§ **To be done**
1. Answer these from the Rwanda interview:
(a) What title was given to the report?
(b) Roughly how many days did the genocide take?
(c) Which three capitals are named as knowing what was happening?
2. Translate this sentence from the Rwanda interview into Spanish: "It went from April the 6th, 1994, to the middle of July 1994."

We called our report "The Preventable Genocide." We called it "The Preventable Genocide" because the evidence—and I want to emphasize this—tremendous mounds of evidence and testimony, drove us irresistibly to the conclusion that the genocide could have been stopped before it started, particularly by the French government, which had intimate and inextricable relationships with the former government of Rwanda, had tremendous influence, and chose never to exert it. It could have been stopped before and during the genocide by the government of the United States, had they been willing to permit a major intervention, a major U.N. intervention force in Rwanda, as the head of the then-U.N. force was desperately pleading for, and all his pleas fell on deaf ears.

The sadness of hearing that quote from the State Department official that you just played in June of '94 is that by that time fully half a million people were dead, and there was no question for the world that a genocide was occurring. And that was such a quintessential quote because it captures exactly the U.S. position: They spent the entire period of the genocide pretending that it wasn't happening and preventing the United Nations from making a major intervention.

And unfortunately, the U.N. secretariat didn’t act or didn’t mobilize itself as vigorously as it should, so that, in a sense, all of those who could have stopped the genocide, including the church, which was close to Hutu power, including the Belgians, who pulled their troops out at the moment their peacekeepers were killed in the first 24 hours, just as the United States had left Somalia in a similar situation—everything conspired to make or to permit the genocide to happen, which is one of the great tragedies in the last decade of the 20th century.

AMY GOODMAN: And explain how long did the genocide take and exactly how many people—of course, you don’t know exactly—died.

STEPHEN LEWIS: Well, the genocide took roughly 100 days. It went from April the 6th, 1994, to the middle of July 1994. And I think the estimates—and again, these figures, because they’re human beings, are more than the mind can absorb, but it ranges from half a million to 800,000 on the basis of all the most authentic material. I just want to emphasize that although there may have been no moment precisely in time when you could say a group of people got together to plan the genocide, the unfolding of events, the reports of the catastrophe that was looming, what all of the capitals of the world knew—Washington, Brussels, Paris—because their diplomats were sending back the information—it was a little, incestuous diplomatic community in Kigali. They shared everything. What you learned Tuesday morning, you knew by Tuesday night. The complete abandonment of Rwanda at the point when its people were being exterminated is simply something that is unbearable, Amy. I don’t know how to deal with it simply in a conversation.

AMY GOODMAN: We’re talking to Ambassador Stephen Lewis, formerly the Canadian ambassador to the United Nations. What about, specifically, Madeleine Albright and her role—now Secretary of State here in the United States, of course then the U.S. ambassador to the United Nations?

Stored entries
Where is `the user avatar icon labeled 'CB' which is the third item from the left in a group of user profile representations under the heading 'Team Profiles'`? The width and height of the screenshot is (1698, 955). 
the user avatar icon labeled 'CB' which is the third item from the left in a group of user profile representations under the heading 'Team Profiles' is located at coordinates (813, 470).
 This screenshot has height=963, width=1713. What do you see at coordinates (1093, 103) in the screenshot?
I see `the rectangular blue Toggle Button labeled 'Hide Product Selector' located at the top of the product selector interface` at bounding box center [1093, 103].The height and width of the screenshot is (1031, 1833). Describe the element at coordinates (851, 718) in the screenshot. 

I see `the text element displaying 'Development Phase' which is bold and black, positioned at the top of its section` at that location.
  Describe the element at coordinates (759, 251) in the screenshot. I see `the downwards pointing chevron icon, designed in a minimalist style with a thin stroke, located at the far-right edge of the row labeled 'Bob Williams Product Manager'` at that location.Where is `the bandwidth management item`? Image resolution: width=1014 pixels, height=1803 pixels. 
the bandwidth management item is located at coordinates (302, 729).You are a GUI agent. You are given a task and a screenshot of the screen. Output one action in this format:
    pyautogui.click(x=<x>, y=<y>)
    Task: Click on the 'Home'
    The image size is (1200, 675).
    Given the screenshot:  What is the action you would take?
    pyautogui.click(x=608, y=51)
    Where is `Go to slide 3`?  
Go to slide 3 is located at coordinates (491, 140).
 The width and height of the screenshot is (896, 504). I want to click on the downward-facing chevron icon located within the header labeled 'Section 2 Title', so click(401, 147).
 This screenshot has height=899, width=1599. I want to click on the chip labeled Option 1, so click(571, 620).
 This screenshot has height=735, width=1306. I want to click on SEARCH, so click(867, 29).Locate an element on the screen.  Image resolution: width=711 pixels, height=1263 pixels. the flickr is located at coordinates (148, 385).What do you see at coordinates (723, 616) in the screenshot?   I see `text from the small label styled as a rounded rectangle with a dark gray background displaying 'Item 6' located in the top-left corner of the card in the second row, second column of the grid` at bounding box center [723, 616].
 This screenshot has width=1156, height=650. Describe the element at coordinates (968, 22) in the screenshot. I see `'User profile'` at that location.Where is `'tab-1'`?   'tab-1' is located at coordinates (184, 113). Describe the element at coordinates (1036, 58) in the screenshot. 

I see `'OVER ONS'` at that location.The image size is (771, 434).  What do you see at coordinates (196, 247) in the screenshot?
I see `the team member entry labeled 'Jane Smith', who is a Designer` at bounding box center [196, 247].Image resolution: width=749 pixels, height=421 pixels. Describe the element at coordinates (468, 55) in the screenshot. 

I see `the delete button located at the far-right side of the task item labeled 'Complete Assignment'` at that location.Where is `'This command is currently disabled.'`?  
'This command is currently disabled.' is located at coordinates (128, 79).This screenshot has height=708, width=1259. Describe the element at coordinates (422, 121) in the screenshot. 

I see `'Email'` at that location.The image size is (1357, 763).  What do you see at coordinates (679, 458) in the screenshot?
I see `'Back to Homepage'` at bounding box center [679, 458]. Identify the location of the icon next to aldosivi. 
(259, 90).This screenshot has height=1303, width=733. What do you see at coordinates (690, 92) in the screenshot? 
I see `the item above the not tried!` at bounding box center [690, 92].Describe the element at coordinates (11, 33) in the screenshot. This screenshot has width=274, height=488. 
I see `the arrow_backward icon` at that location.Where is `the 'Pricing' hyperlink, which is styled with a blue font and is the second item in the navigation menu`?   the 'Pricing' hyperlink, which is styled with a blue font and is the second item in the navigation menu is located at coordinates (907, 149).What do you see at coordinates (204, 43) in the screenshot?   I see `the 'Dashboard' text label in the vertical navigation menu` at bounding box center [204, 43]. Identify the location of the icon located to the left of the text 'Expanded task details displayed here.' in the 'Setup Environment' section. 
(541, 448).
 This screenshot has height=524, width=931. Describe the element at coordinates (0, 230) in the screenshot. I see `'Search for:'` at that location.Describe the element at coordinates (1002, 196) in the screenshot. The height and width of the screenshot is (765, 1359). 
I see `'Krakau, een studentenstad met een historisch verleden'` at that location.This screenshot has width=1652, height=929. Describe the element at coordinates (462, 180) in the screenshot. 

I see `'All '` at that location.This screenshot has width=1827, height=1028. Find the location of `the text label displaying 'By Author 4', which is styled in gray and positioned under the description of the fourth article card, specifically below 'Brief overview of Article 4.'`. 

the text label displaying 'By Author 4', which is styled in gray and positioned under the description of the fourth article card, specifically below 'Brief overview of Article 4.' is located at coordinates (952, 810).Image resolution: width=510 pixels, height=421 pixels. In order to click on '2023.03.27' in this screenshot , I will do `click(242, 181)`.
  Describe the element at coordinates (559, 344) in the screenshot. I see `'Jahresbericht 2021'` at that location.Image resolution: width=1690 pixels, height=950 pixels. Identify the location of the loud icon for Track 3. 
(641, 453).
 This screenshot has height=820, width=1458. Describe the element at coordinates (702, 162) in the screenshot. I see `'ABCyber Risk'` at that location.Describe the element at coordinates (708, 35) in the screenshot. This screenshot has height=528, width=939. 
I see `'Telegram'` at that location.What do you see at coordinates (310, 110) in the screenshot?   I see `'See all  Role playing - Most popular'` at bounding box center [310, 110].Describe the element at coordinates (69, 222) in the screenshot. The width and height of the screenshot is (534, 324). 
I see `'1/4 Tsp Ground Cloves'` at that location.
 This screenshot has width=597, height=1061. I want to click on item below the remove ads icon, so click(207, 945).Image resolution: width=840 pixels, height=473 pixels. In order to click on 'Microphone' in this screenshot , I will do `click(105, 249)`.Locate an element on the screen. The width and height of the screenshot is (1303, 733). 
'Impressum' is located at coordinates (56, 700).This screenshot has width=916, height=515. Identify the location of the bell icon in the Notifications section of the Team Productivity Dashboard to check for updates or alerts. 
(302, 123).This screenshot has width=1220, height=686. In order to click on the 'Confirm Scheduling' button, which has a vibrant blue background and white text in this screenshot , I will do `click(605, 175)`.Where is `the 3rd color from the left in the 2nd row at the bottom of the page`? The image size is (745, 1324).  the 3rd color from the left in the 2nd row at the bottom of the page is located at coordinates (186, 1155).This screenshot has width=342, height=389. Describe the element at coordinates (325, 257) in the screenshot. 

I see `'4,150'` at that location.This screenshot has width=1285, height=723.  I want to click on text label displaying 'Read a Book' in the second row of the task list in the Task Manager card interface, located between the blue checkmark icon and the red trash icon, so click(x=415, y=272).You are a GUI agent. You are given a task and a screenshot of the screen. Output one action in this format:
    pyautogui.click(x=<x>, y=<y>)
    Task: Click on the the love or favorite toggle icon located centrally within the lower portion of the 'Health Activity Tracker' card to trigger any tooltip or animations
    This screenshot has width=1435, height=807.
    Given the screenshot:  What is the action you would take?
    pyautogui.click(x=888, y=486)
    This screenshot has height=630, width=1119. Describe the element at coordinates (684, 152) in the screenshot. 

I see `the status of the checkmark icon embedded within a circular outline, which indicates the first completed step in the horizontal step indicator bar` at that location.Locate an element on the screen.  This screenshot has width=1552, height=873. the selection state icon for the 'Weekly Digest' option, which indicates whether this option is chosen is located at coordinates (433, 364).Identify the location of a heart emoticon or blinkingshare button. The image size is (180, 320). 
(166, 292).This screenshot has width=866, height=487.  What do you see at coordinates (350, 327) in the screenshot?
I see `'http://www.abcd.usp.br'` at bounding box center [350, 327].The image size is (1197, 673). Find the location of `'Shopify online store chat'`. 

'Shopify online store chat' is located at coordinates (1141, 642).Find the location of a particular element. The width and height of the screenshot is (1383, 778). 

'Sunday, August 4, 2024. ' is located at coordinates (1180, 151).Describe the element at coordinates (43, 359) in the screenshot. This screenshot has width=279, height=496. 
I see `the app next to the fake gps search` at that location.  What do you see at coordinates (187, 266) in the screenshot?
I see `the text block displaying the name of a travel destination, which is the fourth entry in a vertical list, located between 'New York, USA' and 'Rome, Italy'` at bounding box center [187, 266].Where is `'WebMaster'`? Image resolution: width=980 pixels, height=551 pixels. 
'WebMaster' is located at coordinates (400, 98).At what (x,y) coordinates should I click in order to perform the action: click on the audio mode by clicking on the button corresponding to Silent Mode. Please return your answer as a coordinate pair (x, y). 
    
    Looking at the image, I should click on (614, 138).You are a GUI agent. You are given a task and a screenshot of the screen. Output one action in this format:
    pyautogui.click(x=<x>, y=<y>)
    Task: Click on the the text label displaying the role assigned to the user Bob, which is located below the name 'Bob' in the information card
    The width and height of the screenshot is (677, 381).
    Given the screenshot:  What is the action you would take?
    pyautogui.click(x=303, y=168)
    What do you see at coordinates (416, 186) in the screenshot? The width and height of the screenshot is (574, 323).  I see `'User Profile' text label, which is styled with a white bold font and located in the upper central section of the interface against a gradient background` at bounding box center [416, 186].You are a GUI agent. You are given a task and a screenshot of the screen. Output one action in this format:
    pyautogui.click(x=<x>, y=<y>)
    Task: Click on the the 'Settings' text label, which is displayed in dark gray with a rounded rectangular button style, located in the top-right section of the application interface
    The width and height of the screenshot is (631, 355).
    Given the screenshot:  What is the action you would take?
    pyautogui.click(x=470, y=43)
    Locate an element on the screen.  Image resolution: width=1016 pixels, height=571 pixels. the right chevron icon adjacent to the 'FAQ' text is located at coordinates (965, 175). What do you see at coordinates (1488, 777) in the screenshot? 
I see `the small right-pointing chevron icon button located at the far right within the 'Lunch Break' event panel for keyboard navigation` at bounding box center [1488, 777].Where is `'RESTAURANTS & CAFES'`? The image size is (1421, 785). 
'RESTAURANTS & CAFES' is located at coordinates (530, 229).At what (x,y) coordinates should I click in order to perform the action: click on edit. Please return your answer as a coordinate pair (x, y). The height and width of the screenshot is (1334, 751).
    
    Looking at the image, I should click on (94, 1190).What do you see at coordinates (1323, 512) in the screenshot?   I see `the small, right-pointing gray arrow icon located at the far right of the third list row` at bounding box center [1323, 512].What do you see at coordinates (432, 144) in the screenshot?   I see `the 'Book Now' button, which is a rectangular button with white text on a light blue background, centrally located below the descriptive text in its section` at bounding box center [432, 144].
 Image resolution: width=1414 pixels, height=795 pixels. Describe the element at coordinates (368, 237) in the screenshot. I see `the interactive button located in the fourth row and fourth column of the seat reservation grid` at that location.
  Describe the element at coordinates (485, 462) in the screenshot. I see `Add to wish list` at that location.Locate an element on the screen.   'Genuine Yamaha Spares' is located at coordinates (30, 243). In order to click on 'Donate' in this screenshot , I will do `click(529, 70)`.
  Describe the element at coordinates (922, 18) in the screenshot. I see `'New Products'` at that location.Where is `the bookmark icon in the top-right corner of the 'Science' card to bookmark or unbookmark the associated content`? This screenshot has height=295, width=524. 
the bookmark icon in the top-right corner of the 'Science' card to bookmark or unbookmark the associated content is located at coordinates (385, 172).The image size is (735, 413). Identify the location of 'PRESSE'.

§ **Per-task outputs**
1.
(a) "The Preventable Genocide"
(b) Roughly 100 days
(c) Washington, Brussels and Paris

2. Fue del 6 de abril de 1994 a mediados de julio de 1994.